##### Extracted information #####

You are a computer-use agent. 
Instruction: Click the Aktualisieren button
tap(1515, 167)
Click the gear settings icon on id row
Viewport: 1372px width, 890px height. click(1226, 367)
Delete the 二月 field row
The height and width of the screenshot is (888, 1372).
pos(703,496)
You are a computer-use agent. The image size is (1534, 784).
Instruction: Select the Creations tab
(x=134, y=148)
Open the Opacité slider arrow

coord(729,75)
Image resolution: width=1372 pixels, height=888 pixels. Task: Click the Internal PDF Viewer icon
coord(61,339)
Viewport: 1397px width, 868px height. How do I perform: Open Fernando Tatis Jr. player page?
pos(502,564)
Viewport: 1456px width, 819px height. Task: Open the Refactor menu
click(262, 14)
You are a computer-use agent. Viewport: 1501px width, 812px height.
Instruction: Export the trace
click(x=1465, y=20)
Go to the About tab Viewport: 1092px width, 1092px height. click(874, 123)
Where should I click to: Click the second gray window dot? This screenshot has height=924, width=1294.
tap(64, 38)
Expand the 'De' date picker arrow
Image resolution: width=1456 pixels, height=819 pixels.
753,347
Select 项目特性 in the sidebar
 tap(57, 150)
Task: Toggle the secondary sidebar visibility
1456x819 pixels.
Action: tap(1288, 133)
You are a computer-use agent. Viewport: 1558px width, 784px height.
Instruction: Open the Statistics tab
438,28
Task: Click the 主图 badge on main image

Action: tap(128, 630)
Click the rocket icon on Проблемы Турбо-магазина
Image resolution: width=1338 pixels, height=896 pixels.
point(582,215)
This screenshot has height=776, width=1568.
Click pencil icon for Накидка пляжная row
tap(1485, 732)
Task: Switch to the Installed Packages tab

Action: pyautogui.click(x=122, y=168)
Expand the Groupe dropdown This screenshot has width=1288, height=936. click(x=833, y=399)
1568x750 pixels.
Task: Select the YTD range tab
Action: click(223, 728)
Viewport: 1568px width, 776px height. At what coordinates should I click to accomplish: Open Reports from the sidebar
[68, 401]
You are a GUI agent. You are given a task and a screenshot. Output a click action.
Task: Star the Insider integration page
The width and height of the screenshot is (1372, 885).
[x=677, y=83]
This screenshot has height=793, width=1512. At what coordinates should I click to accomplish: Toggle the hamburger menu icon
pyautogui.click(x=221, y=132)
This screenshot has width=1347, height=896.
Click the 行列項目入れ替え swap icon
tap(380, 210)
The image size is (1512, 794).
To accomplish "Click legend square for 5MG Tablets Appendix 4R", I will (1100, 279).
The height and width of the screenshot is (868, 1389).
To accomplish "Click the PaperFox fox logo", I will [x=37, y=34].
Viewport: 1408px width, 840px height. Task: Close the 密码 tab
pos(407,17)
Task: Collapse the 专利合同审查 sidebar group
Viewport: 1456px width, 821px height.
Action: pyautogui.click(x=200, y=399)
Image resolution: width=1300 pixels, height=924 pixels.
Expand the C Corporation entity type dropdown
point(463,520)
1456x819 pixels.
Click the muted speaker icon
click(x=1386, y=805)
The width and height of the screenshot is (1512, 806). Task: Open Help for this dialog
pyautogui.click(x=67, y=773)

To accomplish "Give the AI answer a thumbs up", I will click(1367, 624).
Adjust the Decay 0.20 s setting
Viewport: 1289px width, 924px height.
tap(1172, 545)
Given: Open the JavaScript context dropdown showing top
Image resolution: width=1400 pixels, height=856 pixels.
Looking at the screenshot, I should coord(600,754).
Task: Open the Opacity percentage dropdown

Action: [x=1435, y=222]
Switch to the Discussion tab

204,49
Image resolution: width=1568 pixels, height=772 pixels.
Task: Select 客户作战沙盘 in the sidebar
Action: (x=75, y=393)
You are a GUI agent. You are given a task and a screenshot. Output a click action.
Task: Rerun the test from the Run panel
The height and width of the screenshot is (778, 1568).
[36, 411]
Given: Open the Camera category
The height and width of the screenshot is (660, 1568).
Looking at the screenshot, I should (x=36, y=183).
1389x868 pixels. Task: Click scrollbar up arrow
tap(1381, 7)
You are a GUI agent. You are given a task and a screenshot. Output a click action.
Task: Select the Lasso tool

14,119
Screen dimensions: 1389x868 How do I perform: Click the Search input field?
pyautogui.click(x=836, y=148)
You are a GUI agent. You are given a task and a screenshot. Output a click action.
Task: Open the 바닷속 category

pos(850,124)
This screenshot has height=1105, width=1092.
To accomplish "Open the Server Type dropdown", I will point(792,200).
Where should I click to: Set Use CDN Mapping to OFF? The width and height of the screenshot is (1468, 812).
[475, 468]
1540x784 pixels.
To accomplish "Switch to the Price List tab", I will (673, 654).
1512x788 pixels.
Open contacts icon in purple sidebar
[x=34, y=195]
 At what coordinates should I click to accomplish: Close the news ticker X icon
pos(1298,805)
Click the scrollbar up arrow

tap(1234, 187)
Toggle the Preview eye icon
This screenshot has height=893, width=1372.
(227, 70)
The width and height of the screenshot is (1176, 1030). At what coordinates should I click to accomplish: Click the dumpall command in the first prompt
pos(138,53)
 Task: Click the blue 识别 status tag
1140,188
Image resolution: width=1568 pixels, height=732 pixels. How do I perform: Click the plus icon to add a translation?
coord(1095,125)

#####

*Goal of the exercise*.
Each line above that includes the word "size" is to be copied.

*The answer*.
You are a computer-use agent. The image size is (1534, 784).
The image size is (1512, 794).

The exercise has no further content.